I see headlines every day proclaiming the death of the American Dream. Despair, it would seem, is the spirit of the times.

But that despair is simply unfounded.

The United States is home to more billionaires - many of them self-made - than any other country. They exemplify America’s optimism and entrepreneurial spirit, whether they were born in this country or a world away. Two of the best examples have found their names in the headlines lately...

Howard Schultz, former chairman of Starbucks (Nasdaq: SBUX), is running for president in 2020 as an Independent.

He was born to Fred and Elaine Schultz in Brooklyn, New York, in 1953. And to say the family had little would be an understatement. Fred was a high school dropout and an ex-Army truck driver. The family of five lived in Canarsie, part of the Bayview projects.

Despite his impoverished upbringing, Schultz was determined to be the first in his family go to college.

He did, paying for it with a combination of student loans and part-time jobs.

Schultz bought Starbucks in 1988, and due to his grit and business acumen, he became the king of the coffee industry. He’s now worth $3.7 billion.

But there’s an even more newsworthy self-made billionaire...

Elon Musk, perhaps the most famous name in tech since Steve Jobs, was born in Pretoria, South Africa.

He had a very lonely childhood, during which he says he was raised by books, particularly the works of Isaac Asimov.

His parents divorced when he was 9. He lived with his father, whom he describes as “pure evil.” He also faced constant, severe bullying at school. In one instance, he was left so badly injured his father couldn’t recognize him.

In spite of all that, he proved adept at engineering and electronics. He taught himself computer programming at age 10 and designed the game Blastar at age 12.

Growing up, Musk wanted to move to America. In his words, “I remember thinking and seeing that America is where great things are possible, more than any other country in the world."

At 17 he left South Africa for Canada, his mother’s home country . Before he left, his father told him he would never amount to anything.

Once in Canada, Musk attended Queen’s University at Kingston in Ontario but left in 1992 to study business and physics at the University of Pennsylvania.

Musk earned a bachelor’s in both fields. He then attended Stanford for a Ph.D. in energy physics. He dropped out after just two days to start his first company, Zip2, with his brother, Kimbal.

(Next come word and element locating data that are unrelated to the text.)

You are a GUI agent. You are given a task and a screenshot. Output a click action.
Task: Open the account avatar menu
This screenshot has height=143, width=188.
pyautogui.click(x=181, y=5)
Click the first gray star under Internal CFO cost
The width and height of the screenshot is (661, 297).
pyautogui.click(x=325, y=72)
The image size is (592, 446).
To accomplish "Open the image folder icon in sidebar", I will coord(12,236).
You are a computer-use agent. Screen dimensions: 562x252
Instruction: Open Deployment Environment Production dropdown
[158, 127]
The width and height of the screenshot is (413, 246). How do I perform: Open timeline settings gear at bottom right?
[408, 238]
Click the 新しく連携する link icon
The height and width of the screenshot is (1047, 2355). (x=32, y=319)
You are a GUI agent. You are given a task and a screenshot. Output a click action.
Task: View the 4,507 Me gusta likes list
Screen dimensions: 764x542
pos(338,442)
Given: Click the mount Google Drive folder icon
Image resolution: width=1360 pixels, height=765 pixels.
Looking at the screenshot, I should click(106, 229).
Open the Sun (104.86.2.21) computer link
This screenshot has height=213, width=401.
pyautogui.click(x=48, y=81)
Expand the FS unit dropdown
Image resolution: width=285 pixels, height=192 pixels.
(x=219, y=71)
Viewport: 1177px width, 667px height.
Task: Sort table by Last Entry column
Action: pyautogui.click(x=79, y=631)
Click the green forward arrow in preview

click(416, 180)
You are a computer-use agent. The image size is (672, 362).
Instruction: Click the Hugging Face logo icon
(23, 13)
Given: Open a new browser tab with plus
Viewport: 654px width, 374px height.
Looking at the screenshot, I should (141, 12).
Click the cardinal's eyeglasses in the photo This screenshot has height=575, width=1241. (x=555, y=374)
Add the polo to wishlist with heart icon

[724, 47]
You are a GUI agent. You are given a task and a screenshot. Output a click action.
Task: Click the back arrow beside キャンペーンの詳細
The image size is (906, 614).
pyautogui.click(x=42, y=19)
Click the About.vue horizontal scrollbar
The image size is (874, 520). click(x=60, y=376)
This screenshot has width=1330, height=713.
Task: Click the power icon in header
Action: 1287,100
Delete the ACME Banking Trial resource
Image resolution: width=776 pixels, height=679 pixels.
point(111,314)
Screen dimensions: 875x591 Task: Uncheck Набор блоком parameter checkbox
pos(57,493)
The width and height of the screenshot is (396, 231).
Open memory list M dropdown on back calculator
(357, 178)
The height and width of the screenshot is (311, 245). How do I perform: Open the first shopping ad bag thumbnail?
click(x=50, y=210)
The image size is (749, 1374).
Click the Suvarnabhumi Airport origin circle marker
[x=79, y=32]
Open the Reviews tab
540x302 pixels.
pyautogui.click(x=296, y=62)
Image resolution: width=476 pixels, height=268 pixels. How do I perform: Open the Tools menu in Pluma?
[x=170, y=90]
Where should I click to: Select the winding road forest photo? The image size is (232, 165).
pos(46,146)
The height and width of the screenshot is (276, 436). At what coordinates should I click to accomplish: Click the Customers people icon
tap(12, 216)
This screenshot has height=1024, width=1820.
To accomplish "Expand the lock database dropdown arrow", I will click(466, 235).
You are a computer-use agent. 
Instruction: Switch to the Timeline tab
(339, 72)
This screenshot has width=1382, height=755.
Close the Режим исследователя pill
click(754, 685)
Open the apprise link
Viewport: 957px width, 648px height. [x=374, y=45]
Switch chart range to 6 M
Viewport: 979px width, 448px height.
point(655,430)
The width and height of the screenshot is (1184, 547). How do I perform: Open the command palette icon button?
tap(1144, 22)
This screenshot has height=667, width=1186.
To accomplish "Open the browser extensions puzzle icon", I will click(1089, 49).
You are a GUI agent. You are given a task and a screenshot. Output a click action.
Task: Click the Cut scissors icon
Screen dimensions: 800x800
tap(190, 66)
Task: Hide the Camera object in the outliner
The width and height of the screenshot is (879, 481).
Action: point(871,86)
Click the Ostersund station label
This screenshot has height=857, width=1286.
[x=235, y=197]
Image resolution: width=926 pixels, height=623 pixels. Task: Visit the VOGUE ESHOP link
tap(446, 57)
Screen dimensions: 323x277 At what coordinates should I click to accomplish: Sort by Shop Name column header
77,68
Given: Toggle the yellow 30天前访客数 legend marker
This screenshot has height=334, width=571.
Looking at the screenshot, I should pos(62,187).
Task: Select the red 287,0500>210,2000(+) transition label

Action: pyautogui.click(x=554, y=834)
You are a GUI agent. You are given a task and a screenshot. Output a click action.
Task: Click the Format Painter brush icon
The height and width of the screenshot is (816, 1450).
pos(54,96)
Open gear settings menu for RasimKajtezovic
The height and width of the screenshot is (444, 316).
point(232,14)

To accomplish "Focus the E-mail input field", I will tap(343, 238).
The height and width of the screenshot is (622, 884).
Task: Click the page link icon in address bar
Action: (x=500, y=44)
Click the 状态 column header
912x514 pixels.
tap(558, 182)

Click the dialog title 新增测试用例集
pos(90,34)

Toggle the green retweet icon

With the money he made selling that company, he started That merged with Confinity to become PayPal (Nasdaq: PYPL). The runaway success of PayPal allowed him to build his current empire, which includes SpaceX, Tesla (Nasdaq: TSLA) and SolarCity.

Altogether, Musk is worth $17.8 billion, and he’s a driving force behind private space travel, electric cars and renewable energy.

What Howard Schultz and Elon Musk prove is that no matter where you’re from or who your parents are, America is a land where you can succeed beyond your wildest dreams.